Open fukatani opened 6 years ago
There is no built-in method to do it. I suppose the only method to do it is to parse .model
file, like https://github.com/Far0n/xgbfi for XGBoost. But in my opinion it is out of scope of rgf_python
project.
I'm not stuck with to support it in this repository.
However, both RGF
and FastRGF
seem inactive, we should implement here or make new repository.
Maybe... But I have a conversation with Tong Zhang this week and that's what he said about FastRGF:
There are many ways to improve the current code base. While I am busy now, I still hope to find time at some point to upgrade the code either myself or with the help of someone else…
I see.
I think that there are people who would like to help. I am as well. (But unfortunately, I don't have expertise on decision trees.) I want him to upload his plan as issue. Also, FastRGF may need collaborater who can merge PR.

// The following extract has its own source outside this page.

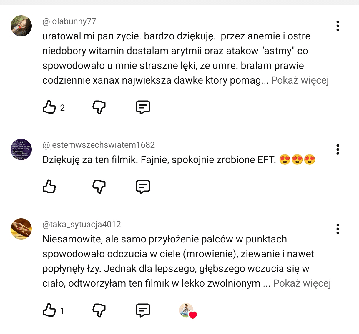Reply to the @taka_sytuacja4012 comment
The image size is (359, 334).
143,310
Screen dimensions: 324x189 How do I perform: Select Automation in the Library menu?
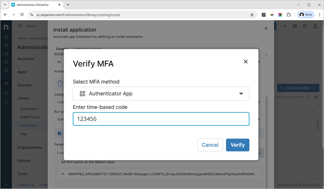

Also, FastRGF may need collaborater who can merge PR.
I think it won't be easy because fast_rgf
is baidu's repo, not his personal one.
Unfortunately, he haven't answered to my last letter:
It's great to hear that you won't abandon the project. Unfortunately, I'm not very much familiar with C++, so could not help to improve the code. But the guy with whom we are working on Python wrapper told me that he found some bug with discretization - I'll tell him to create a PR in the FastRGF repo. Also I believe that our wrapper will help RGF to gain more popularity and bring more contributors on GitHub. From my side I'll create a PR with a fix of common issue while compiling with MinGW.
and, as you can see, he haven't merged the PR yet.
Well, let's see if users of FastRGF will increase. If it will become popular, it may be worth to fork by us or anyone.
Updates:
Feature importance for RGF is already implemented in #161.
FastRGF is not supported yet. PR (to FastRGF and here) is welcome.
Are there any method to calculate feature_importances from RGF?